Secure AI Integration
- Third-party LLM calls (Amazon Bedrock, OpenAI) use secure, encrypted channels.
- Prompts and responses do not contain customer PII unless explicitly needed. This can be additional controlled by LLM API provider using Guardrails.
- Customer data is not used to train third-party models.
- API calls are authenticated and authorized with respective AI provider authentication mechanism.
Permission-Based Execution
- Bots / Agentic workflows execute only with the minimum permissions required
- Credentials are scoped to specific resources and time periods.
- Bot / Agentic workflow actions are restricted by role and policy.
- Failed authorization attempts are logged.
Audit Logging for Security
- All security-relevant actions are logged with context.
- Login attempts, permission changes, and sensitive actions are recorded.
- Logs are immutable and stored securely.
- Log retention meets compliance requirements.
How to use this: Deploy autobotAI in isolated workspaces. Use role-based access controls. Enable encryption for all data. Monitor security audit logs regularly.
7. Compliance
What it means: Ensuring automation aligns with regulatory requirements and customer-specific compliance needs.
How we implement it:
Compliance Insights Dashboard
- Real-time visibility into which resources are compliant
- IT resources (Cloud and Container environment) Violations are detected and flagged automatically
- Remediation recommendations are generated with evidence
- Compliance status trends are tracked over time
Automated Compliance Checks
- Workflows automatically scan for common compliance issues (e.g., unencrypted data, overprivileged access)
- Policies are encoded into automation rules
- Checks run continuously without manual intervention
- Results feed into compliance reporting
Regulatory Framework Support
- autobotAI supports major compliance frameworks (SOC 2, HIPAA, GDPR, RBI etc.)

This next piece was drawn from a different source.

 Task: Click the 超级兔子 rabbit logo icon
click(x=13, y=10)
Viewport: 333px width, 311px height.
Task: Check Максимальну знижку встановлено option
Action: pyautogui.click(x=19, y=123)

- Workflows can be configured to enforce specific regulatory requirements
- Evidence collection is automated to support audit readiness
- Compliance documentation is generated automatically
Evidence Collection for Audits
- Compliance checks generate detailed evidence
- Remediation actions are fully documented
- Audit trails show who authorized each compliance action
- Reports can be exported for external auditors
AI Guardrails for Compliance
- Content filtering and advanced reasoning provided by LLM provider can provide AI-generated workflows from violating compliance rules.
- Safety checks with agent system prompts ensure recommendations don't breach policies.
- Sensitive data handling is validated before execution.
- autobotAI can integrate with partner compliance tools like Wiz, Crowdstrike, trendmciro etc to automate violation remediation.
Customer-Specific Requirements
- Workflows can be customized to match customer compliance needs
- Policy definitions are flexible and customer-configurable
- Compliance rules can be added by integrating additional external posture management solutions like CSPM, KSPM, AISPM etc.
- Override processes for exceptions are documented and controlled
Data Retention & Deletion
- Customer controls data retention policies.
- Optional Automated deletion enforces retention limits.
How to use this: Configure compliance policies relevant to your industry. Enable automated compliance checks. Review compliance insights regularly. Maintain audit-ready documentation.